As part of that growth, the London-headquartered service will also recruit new riders, increasing the number it employs from about 900 to more than 1,000.
The company, which is facing increasing competition from Uber Eats and Just Eat, will launch its service in Blanchardstown this week and in Swords shortly thereafter.
This year will see aggressive expansion in Europe, where the company hopes to reach 100 million people by the end of the year.
“We are excited about our growth plans for Europe in 2019, where we will reach more customers, offer more riders flexible, well-paid work, and help more restaurants to expand their customer base to increase sales,” said Alessandro Celli, managing director of Deliveroo in continental Europe.

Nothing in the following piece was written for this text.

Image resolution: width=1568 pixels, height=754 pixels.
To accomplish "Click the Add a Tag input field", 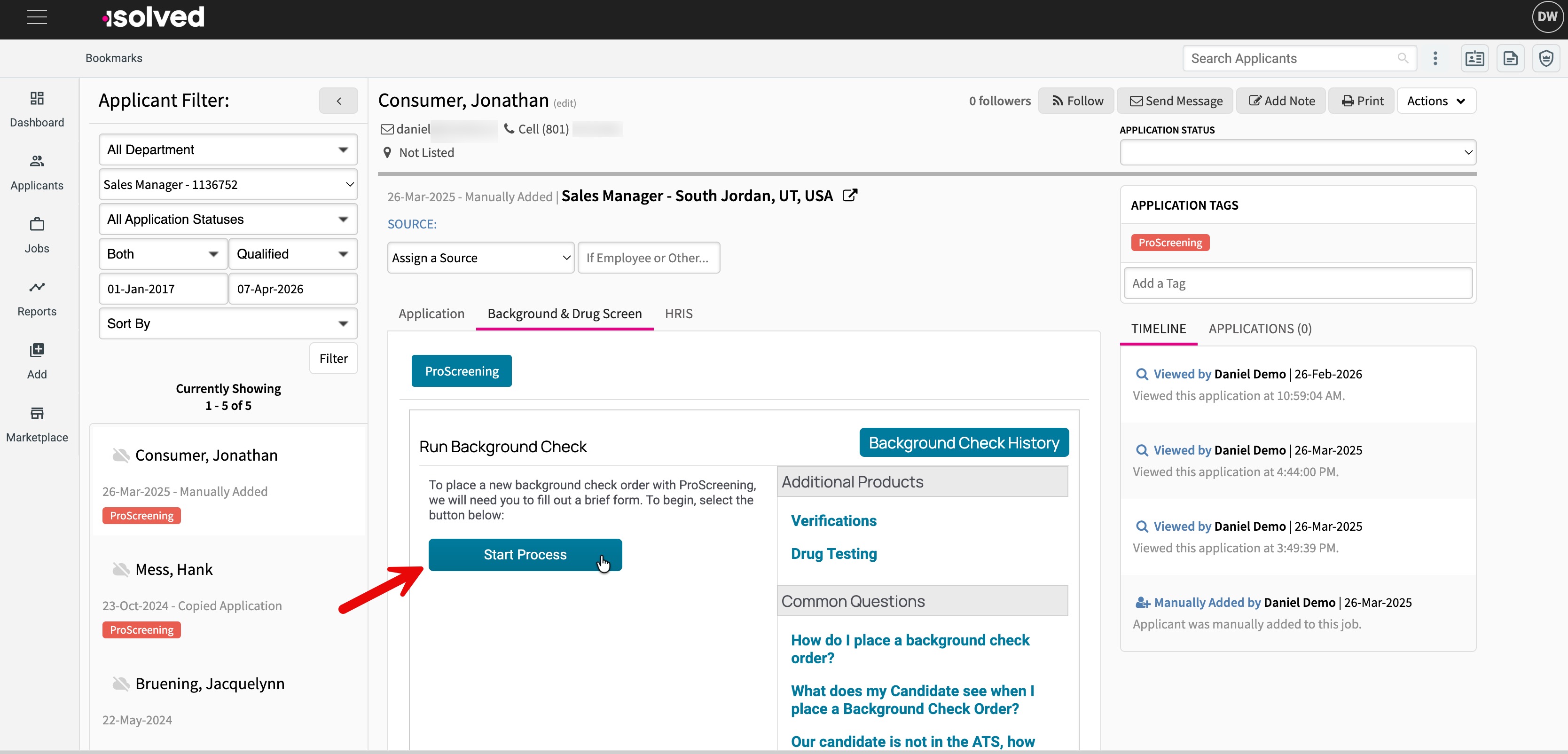I will (x=1297, y=283).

New employment protection legislation aimed at providing greater support to those with casual working arrangements came into effect here on Monday. Some Deliveroo drivers here have protested about the precarious terms of employment as recently as Saturday.
‘Cash out’ system
Deliveroo said it would improve its offer to riders by introducing “cash out”, a system that allows riders to opt to receive fees the next day if they wish to. Last year the company started paying riders more for longer deliveries.
Privately-held Deliveroo works in 14 markets in more than 500 towns and cities. It expects to work with over 85,000 restaurants in Europe by the end of 2019 and develop 1,700 new virtual brands.

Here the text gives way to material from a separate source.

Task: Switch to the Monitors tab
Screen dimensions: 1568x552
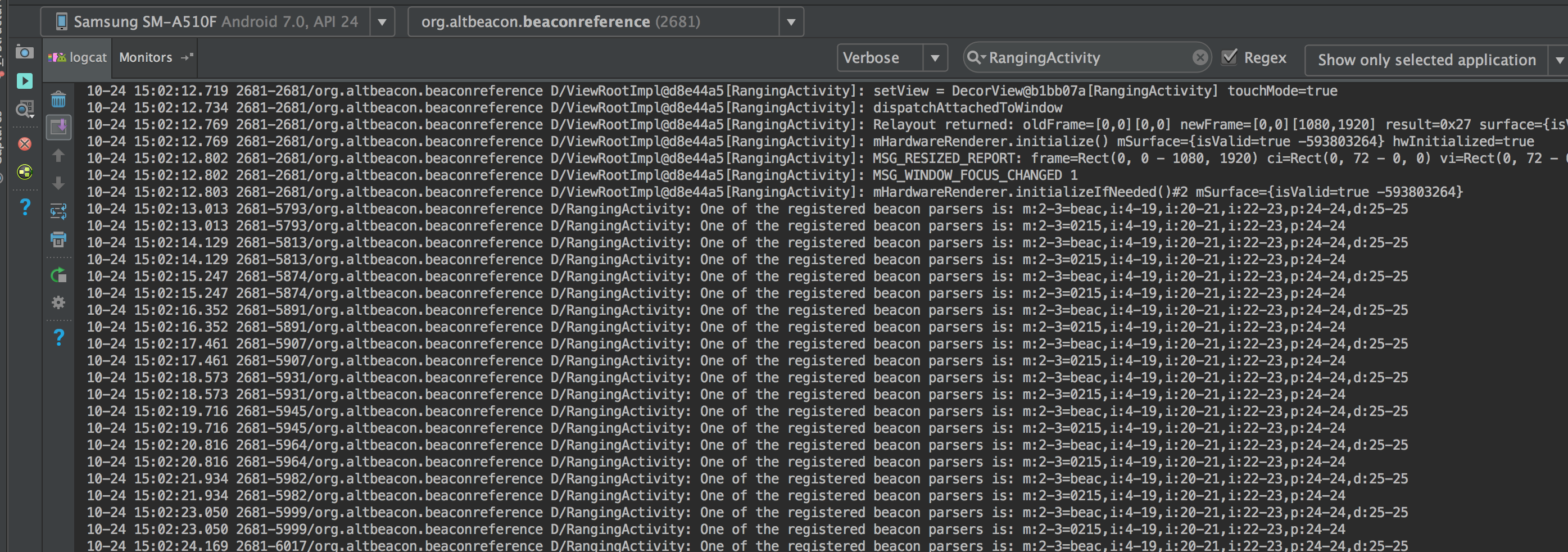Action: pos(146,57)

The virtual brands system allows restaurants to set up and run multiple food offerings from their existing premises. The service was recently launched in Ireland. One early user in the UK was reported to be Brody Sweeney’s Camile Thai, which launched a virtual brand in London last year called Slammin’ Ramen.
Deliveroo works by charging a restaurant commission which typically ranges between 20 and 30 per cent of the total cost of a meal. It also charges €2.99 for delivery, although it has launched a Netflix-type service that allows users to pay a flat fee of €10.99 per month for unlimited free delivery.
Separately, doughnut lovers in Dublin will no longer have to move from the comfort of the couch to get their hands on their favourite treats following a new partnership between delivery app Just Eat Ireland and Krispy Kreme.
Krispy Kreme entered the Irish market with a doughnut outlet in the Blanchardstown Centre in October. The opening of the store led to a queue of 300 people at 7am on its first day of operation, before it was subsequently forced to axe its 24/7 drive-through operation because of multiple complaints from local residents.
Just Eat Ireland commercial director Edel Kinane said the delivery app was pleased to expand on its offering to customers. Krispy Kreme chief marketing officer Emma Colquhoun said the partnership was in response to the high demand experienced by the company.